◆ SET PROBLEM ◆
Convert the lines of the rows below, from the one containing "is (2184, 1176)." through the last line of the rows, into a JSON list of strings with one string per line and blank lines omitted.

◆ DATA FOR THE TASK ◆

▼

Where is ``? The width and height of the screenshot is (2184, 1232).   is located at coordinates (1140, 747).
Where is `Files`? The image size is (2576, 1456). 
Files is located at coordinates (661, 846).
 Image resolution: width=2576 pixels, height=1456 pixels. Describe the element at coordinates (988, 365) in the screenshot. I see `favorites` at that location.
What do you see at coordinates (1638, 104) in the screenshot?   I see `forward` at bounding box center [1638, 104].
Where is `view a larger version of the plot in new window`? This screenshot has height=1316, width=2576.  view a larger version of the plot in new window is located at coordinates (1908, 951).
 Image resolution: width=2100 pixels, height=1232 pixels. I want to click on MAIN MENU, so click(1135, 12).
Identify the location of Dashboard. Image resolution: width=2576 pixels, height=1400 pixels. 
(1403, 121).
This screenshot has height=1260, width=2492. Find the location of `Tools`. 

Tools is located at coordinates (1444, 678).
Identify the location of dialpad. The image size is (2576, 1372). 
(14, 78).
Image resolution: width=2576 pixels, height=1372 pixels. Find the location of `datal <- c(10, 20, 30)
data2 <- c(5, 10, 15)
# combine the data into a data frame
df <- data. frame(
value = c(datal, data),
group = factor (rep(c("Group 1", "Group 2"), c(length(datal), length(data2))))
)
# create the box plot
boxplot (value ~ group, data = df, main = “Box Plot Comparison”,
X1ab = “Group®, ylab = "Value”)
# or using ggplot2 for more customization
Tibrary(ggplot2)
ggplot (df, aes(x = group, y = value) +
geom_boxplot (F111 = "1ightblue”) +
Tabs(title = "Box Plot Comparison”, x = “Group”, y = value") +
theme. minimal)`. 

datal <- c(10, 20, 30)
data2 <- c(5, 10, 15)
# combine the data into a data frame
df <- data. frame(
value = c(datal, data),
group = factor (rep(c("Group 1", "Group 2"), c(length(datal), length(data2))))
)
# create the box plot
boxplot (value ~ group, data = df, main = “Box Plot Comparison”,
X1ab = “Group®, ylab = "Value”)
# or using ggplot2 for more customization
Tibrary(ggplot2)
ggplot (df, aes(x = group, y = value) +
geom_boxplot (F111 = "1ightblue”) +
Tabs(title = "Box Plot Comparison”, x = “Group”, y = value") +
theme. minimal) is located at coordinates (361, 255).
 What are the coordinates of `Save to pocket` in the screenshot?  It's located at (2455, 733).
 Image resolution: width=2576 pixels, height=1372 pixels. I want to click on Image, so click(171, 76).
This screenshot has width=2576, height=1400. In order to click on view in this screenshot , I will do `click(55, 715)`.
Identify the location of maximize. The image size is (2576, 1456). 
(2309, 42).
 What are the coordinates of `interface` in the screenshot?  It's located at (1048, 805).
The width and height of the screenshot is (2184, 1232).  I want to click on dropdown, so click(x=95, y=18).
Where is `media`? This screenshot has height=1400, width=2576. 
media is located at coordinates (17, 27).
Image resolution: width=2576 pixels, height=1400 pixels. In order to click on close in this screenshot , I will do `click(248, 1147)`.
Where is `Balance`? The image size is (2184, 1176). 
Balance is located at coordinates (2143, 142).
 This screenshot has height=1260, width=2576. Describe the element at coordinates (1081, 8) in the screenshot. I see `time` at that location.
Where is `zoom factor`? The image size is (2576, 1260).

▲

◆ CORRECT OUTPUT ◆
[
  "Where is `Balance`? The image size is (2184, 1176). ",
  "Balance is located at coordinates (2143, 142).",
  " This screenshot has height=1260, width=2576. Describe the element at coordinates (1081, 8) in the screenshot. I see `time` at that location.",
  "Where is `zoom factor`? The image size is (2576, 1260)."
]